To be sure, the Wherry Act and the Military Leasing Act are intertwined and § 6 of the Leasing Act makes the “lessee’s interest” subject to local taxation. But the intertwining of the two Acts is very limited. Section 805 of the Wherry Act authorizes the Secretaries of the Armed Forces to make leases under the authority of the Leasing Act, without regard to the limitations imposed by it as respects'the term or duration of the lease. But the authority to lease and the limitations imposed on leases are contained in § 1 of the Leasing Act. Nothing in the language of § 805 requires the balance of the Act to be *264incorporated. We strain beyond the normal demands of language to pull § 6 of the Leasing Act into the Wherry Act. Section 807 of the Wherry Act deals with taxation. It allows local taxation of real property acquired by the Federal Housing Commissioner. I would suppose that if local taxation is specifically allowed in one instance, the waiver of immunity is limited, not general. We usurp the function of the lawmakers when we hold to the contrary.
Second. Even if the Wherry Act be read as including § 6 of the Leasing Act, we should rebel at the application now given it. Section 6 of the Leasing Act, if applicable, only subjects the “lessee’s interest” to local taxation. Yet the Court allows the local tax to be placed on the entire value of the property. Its justification apparently is the low annual rental charged by the United States to the lessee, the length of the lease, and the useful life of the buildings and improvements. The “enjoyment of the entire worth” of the property will be the lessee’s, says the Court. The interest of the Federal Government is therefore nominal. For these reasons the “lessee’s interest” is held to include the entire value of the property.1
This formalism misses the entire point. The Government’s stake here cannot be measured by bare legal title. It has vast and important interests in these projects. It owns the controlling stock in the lessee. It prescribes the maximum rentals. It determines what persons may occupy the living quarters. It assumes most of the financial risks of these housing projects by insuring the mortgagees. It provides police and fire protection, sewerage and water service, and access roads. The United *265States is not a mere lessor who, having leased the property, allows it to be managed by the lessee. The great decisions as to management are made by the Government. The lessee is, indeed, a managing agent.
The lease makes the buildings and improvements property of the United States. That reservation of title may not be challenged here as colorable. See Kern-Limerick, Inc. v. Scurlock, supra, 116-123. It was made to protect the large interests of the United States in low-cost housing on federal enclaves — a purpose now partially defeated by what we do today. For, once the local taxes are imposed, the rentals to the servicemen rise, unless the United States pays the bill. Ironically, the rents rise without the servicemen receiving more benefits of local government than even transients receive.
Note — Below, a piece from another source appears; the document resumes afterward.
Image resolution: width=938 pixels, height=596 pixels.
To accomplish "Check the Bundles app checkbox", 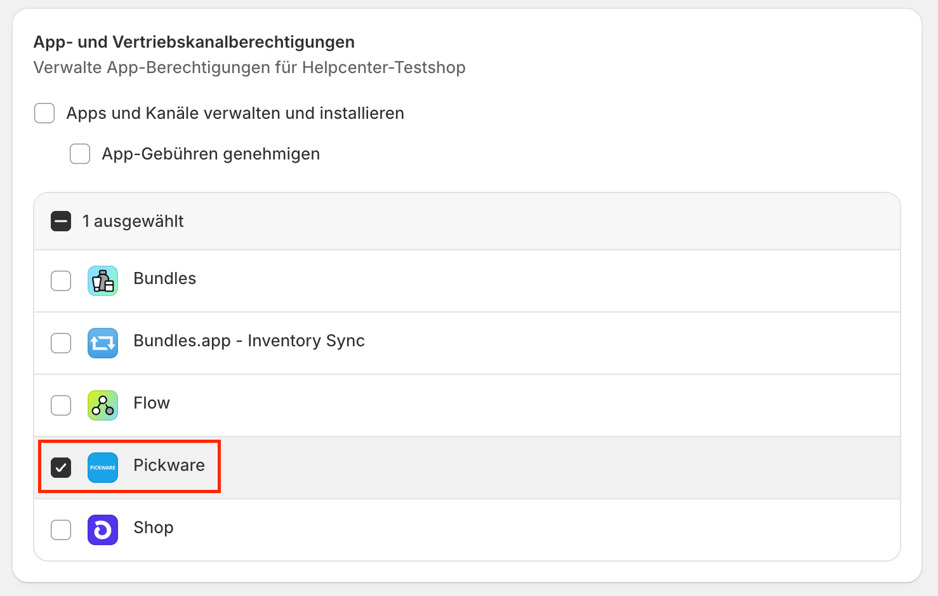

The tax is a windfall to the local Nebraska authorities as the Federal Government provides the governmental services protective of the property taxed.2

 It is of interest that an effort was made in the Senate Committee on Armed Services to provide in the Leasing Act that when property was leased by the Government the entire value be subject to local taxation. See Hearings, Senate Committee on Armed Services on S. 1198, 80th Cong., 1st Sess., pp. 27-32. But that proposal was rejected by the Senate Committee.

 Under the Buck Act, 54 Stat. 1059, as amended, 4 U. S. C. §§ 104-110, residents of military reservations pay state sales, use, income, and gasoline taxes.